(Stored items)
Segment Open
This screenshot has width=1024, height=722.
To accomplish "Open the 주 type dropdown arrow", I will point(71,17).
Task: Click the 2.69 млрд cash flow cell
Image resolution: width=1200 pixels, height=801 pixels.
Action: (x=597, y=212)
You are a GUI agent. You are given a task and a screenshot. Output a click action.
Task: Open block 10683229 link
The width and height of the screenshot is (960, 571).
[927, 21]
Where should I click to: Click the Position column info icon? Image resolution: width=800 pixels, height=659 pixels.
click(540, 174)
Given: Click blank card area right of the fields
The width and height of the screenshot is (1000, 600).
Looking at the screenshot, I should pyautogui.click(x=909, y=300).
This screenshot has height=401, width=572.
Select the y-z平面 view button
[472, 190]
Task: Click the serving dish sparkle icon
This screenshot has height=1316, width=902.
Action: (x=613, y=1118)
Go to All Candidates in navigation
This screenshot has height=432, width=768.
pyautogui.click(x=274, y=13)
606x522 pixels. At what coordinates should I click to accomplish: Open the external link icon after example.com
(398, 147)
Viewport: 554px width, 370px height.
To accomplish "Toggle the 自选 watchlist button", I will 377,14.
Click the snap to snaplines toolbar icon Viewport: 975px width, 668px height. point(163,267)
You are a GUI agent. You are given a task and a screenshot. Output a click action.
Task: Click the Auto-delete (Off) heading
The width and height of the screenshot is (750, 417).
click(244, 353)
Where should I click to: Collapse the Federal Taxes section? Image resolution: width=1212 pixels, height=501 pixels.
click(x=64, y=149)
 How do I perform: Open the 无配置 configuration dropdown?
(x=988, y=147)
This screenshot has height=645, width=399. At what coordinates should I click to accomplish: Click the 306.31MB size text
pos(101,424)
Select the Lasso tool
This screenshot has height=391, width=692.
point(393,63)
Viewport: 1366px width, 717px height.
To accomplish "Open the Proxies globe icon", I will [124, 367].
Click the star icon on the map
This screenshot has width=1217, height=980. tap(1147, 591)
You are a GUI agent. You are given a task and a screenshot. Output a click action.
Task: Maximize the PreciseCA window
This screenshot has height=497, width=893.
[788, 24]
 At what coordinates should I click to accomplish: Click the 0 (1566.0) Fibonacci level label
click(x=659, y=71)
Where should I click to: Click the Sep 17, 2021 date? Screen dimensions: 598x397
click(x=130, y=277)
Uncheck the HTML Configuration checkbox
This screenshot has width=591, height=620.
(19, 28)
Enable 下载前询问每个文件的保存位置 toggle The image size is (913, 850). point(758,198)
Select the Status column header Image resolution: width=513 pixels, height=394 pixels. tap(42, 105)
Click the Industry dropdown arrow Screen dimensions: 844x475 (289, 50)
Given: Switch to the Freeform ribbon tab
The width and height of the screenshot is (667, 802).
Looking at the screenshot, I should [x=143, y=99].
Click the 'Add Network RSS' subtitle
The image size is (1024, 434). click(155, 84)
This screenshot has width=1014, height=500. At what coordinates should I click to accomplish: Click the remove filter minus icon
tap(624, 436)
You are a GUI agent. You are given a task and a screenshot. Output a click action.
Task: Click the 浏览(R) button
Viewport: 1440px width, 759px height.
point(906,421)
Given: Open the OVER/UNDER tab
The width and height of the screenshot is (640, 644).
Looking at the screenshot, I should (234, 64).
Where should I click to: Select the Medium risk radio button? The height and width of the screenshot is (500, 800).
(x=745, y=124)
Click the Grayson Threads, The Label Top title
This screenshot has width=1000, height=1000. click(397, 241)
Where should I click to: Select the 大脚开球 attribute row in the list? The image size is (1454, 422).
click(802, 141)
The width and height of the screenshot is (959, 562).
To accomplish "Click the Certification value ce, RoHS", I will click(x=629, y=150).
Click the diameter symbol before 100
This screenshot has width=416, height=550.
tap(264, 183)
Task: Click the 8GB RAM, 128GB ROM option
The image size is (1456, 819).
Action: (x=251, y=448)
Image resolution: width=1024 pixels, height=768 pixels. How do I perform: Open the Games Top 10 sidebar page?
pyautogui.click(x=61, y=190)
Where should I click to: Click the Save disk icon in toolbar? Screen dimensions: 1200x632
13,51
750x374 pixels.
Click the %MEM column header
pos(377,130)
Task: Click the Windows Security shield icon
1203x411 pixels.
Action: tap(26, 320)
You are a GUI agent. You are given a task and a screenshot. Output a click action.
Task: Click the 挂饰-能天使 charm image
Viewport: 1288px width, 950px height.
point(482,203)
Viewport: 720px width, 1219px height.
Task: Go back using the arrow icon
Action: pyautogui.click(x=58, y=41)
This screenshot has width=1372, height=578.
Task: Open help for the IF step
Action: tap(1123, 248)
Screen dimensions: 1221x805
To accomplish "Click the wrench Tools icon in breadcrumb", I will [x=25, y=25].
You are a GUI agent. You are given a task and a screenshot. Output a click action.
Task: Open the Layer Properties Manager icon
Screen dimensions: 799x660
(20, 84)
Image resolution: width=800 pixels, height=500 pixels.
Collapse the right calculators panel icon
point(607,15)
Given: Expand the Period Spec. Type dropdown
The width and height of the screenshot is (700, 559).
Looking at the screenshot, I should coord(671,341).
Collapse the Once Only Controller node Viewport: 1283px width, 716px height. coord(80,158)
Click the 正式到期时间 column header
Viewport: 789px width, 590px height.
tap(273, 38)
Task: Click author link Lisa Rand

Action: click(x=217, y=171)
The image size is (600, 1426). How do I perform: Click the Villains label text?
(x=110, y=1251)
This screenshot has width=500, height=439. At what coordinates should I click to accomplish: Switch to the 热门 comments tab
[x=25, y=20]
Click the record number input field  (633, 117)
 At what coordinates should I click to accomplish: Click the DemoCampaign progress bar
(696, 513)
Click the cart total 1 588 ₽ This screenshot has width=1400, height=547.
Segment Closed
▶ _Task to complete_
Retype all of the records above without a single alteration.

▶ _Response for this exercise_
This screenshot has width=1024, height=722.
To accomplish "Open the 주 type dropdown arrow", I will point(71,17).
Task: Click the 2.69 млрд cash flow cell
Image resolution: width=1200 pixels, height=801 pixels.
Action: (x=597, y=212)
You are a GUI agent. You are given a task and a screenshot. Output a click action.
Task: Open block 10683229 link
The width and height of the screenshot is (960, 571).
[927, 21]
Where should I click to: Click the Position column info icon? Image resolution: width=800 pixels, height=659 pixels.
click(540, 174)
Given: Click blank card area right of the fields
The width and height of the screenshot is (1000, 600).
Looking at the screenshot, I should pyautogui.click(x=909, y=300).
This screenshot has height=401, width=572.
Select the y-z平面 view button
[472, 190]
Task: Click the serving dish sparkle icon
This screenshot has height=1316, width=902.
Action: (x=613, y=1118)
Go to All Candidates in navigation
This screenshot has height=432, width=768.
pyautogui.click(x=274, y=13)
606x522 pixels. At what coordinates should I click to accomplish: Open the external link icon after example.com
(398, 147)
Viewport: 554px width, 370px height.
To accomplish "Toggle the 自选 watchlist button", I will 377,14.
Click the snap to snaplines toolbar icon Viewport: 975px width, 668px height. point(163,267)
You are a GUI agent. You are given a task and a screenshot. Output a click action.
Task: Click the Auto-delete (Off) heading
The width and height of the screenshot is (750, 417).
click(244, 353)
Where should I click to: Collapse the Federal Taxes section? Image resolution: width=1212 pixels, height=501 pixels.
click(x=64, y=149)
 How do I perform: Open the 无配置 configuration dropdown?
(x=988, y=147)
This screenshot has height=645, width=399. At what coordinates should I click to accomplish: Click the 306.31MB size text
pos(101,424)
Select the Lasso tool
This screenshot has height=391, width=692.
point(393,63)
Viewport: 1366px width, 717px height.
To accomplish "Open the Proxies globe icon", I will [124, 367].
Click the star icon on the map
This screenshot has width=1217, height=980. tap(1147, 591)
You are a GUI agent. You are given a task and a screenshot. Output a click action.
Task: Maximize the PreciseCA window
This screenshot has height=497, width=893.
[788, 24]
 At what coordinates should I click to accomplish: Click the 0 (1566.0) Fibonacci level label
click(x=659, y=71)
Where should I click to: Click the Sep 17, 2021 date? Screen dimensions: 598x397
click(x=130, y=277)
Uncheck the HTML Configuration checkbox
This screenshot has width=591, height=620.
(19, 28)
Enable 下载前询问每个文件的保存位置 toggle The image size is (913, 850). point(758,198)
Select the Status column header Image resolution: width=513 pixels, height=394 pixels. tap(42, 105)
Click the Industry dropdown arrow Screen dimensions: 844x475 (289, 50)
Given: Switch to the Freeform ribbon tab
The width and height of the screenshot is (667, 802).
Looking at the screenshot, I should [x=143, y=99].
Click the 'Add Network RSS' subtitle
The image size is (1024, 434). click(155, 84)
This screenshot has width=1014, height=500. At what coordinates should I click to accomplish: Click the remove filter minus icon
tap(624, 436)
You are a GUI agent. You are given a task and a screenshot. Output a click action.
Task: Click the 浏览(R) button
Viewport: 1440px width, 759px height.
point(906,421)
Given: Open the OVER/UNDER tab
The width and height of the screenshot is (640, 644).
Looking at the screenshot, I should (234, 64).
Where should I click to: Select the Medium risk radio button? The height and width of the screenshot is (500, 800).
(x=745, y=124)
Click the Grayson Threads, The Label Top title
This screenshot has width=1000, height=1000. click(397, 241)
Where should I click to: Select the 大脚开球 attribute row in the list? The image size is (1454, 422).
click(802, 141)
The width and height of the screenshot is (959, 562).
To accomplish "Click the Certification value ce, RoHS", I will click(x=629, y=150).
Click the diameter symbol before 100
This screenshot has width=416, height=550.
tap(264, 183)
Task: Click the 8GB RAM, 128GB ROM option
The image size is (1456, 819).
Action: (x=251, y=448)
Image resolution: width=1024 pixels, height=768 pixels. How do I perform: Open the Games Top 10 sidebar page?
pyautogui.click(x=61, y=190)
Where should I click to: Click the Save disk icon in toolbar? Screen dimensions: 1200x632
13,51
750x374 pixels.
Click the %MEM column header
pos(377,130)
Task: Click the Windows Security shield icon
1203x411 pixels.
Action: tap(26, 320)
You are a GUI agent. You are given a task and a screenshot. Output a click action.
Task: Click the 挂饰-能天使 charm image
Viewport: 1288px width, 950px height.
point(482,203)
Viewport: 720px width, 1219px height.
Task: Go back using the arrow icon
Action: pyautogui.click(x=58, y=41)
This screenshot has width=1372, height=578.
Task: Open help for the IF step
Action: tap(1123, 248)
Screen dimensions: 1221x805
To accomplish "Click the wrench Tools icon in breadcrumb", I will [x=25, y=25].
You are a GUI agent. You are given a task and a screenshot. Output a click action.
Task: Open the Layer Properties Manager icon
Screen dimensions: 799x660
(20, 84)
Image resolution: width=800 pixels, height=500 pixels.
Collapse the right calculators panel icon
point(607,15)
Given: Expand the Period Spec. Type dropdown
The width and height of the screenshot is (700, 559).
Looking at the screenshot, I should coord(671,341).
Collapse the Once Only Controller node Viewport: 1283px width, 716px height. coord(80,158)
Click the 正式到期时间 column header
Viewport: 789px width, 590px height.
tap(273, 38)
Task: Click author link Lisa Rand

Action: click(x=217, y=171)
The image size is (600, 1426). How do I perform: Click the Villains label text?
(x=110, y=1251)
This screenshot has width=500, height=439. At what coordinates should I click to accomplish: Switch to the 热门 comments tab
[x=25, y=20]
Click the record number input field  (633, 117)
 At what coordinates should I click to accomplish: Click the DemoCampaign progress bar
(696, 513)
Click the cart total 1 588 ₽ This screenshot has width=1400, height=547.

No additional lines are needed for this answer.